Princeton in the still relatively new Banghart era has become arguably the best Ivy team of all time in terms of how the Tigers handle opponents from other conferences.
The only other comparable squad is the Harvard team with then-future WNBA player Allison Feaster which, as a 16-seed, upset No. 1 Stanford in the Cardinal's arena in in an NCAA first-round tournament game in March, 1998.
One reason the Tigers are fun to watch and also a reason Princeton could become the first Ivy team to earn an Associated Press women's ranking is the play of Rasheed, who appears fully recovered.
"It wasn't easy (being sidelined), but it's good to be back from my teammates and contributing," Rasheed said. "It's been fun so far."
Banghart added, "Clearly, she's back. It can't be understated how or overstated either how much she put into her rehab. There are not a lot of kids (with similar injuries) who are back so soon and playing with dynamic energy. She put a lot of time in for it."
Nolan spoke of the problems Princeton presents to Tigers' opponents such as Lafayette.
"They can score from every position and I think that's what makes them so dangerous," Nolan said. "Rasheed can create her own shot at will and playing from that three-four spot is going to cause problems.
"Each kid knows her role and (Devonna) Allgood and (Megan) Bowen are very decent inside," Nolan explained.
"I just think they're so efficient and can score.
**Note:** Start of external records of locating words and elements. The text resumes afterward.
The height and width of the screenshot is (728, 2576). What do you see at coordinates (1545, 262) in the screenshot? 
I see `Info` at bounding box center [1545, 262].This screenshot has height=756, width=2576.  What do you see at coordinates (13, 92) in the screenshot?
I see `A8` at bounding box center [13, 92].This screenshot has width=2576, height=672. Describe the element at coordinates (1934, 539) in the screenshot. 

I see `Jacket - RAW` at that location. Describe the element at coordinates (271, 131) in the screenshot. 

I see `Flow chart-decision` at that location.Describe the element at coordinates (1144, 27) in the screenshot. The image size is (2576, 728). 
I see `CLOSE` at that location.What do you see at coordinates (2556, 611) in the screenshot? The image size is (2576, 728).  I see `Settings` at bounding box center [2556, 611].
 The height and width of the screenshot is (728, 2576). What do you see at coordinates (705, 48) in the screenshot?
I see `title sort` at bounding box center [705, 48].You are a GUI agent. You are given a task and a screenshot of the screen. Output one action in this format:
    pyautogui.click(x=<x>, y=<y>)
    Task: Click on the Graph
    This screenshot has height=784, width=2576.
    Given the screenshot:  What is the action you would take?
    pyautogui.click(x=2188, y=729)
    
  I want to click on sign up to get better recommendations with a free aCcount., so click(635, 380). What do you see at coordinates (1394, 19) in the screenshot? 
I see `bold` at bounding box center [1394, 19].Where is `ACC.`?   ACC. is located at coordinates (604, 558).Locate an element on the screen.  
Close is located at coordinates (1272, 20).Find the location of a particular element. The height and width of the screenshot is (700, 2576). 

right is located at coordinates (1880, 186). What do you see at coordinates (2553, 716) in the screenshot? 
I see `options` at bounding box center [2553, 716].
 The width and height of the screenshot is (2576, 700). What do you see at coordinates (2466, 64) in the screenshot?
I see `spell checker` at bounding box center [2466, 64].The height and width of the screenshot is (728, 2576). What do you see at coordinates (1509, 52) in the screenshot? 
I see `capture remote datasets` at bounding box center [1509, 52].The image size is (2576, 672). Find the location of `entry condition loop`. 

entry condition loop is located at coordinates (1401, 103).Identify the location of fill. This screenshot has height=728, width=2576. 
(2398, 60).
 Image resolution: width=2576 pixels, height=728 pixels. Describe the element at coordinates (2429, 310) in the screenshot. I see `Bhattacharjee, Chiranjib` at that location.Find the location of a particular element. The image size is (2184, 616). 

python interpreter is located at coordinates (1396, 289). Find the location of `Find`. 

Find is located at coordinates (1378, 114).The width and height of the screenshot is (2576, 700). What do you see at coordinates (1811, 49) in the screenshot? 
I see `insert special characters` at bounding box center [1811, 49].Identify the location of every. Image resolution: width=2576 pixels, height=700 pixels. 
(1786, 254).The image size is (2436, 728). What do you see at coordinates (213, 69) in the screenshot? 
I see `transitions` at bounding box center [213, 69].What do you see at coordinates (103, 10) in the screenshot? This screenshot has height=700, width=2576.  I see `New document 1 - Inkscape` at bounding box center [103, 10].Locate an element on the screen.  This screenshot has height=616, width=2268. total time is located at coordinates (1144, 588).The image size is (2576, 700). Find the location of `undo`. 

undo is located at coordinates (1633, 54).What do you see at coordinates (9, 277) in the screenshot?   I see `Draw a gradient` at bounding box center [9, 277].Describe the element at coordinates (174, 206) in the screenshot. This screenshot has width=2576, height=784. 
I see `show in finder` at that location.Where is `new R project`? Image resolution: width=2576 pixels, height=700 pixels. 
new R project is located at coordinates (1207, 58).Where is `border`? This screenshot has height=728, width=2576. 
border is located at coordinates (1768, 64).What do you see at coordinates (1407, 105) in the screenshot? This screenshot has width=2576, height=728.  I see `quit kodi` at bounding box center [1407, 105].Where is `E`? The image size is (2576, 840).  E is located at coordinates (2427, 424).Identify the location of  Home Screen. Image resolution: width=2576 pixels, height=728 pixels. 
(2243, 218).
Defensively, they switch out and are athletic enough where they can cover a lot of ground."
Lafayette, which travels to Syracuse Saturday, also visits Penn on Nov. 30.
Former La Salle coach John Miller, who now coaches Mount St. Joseph Academy, attended the game with his wife Emily and switched sides between halves in Army-Navy style because he has a former player on each team in Lafayette senior Sarah McGorry and Princeton senior Laura Johnson.
Many players on both sides competed in the Philadelphia/Suburban NCAA Women's Summer Basketball League.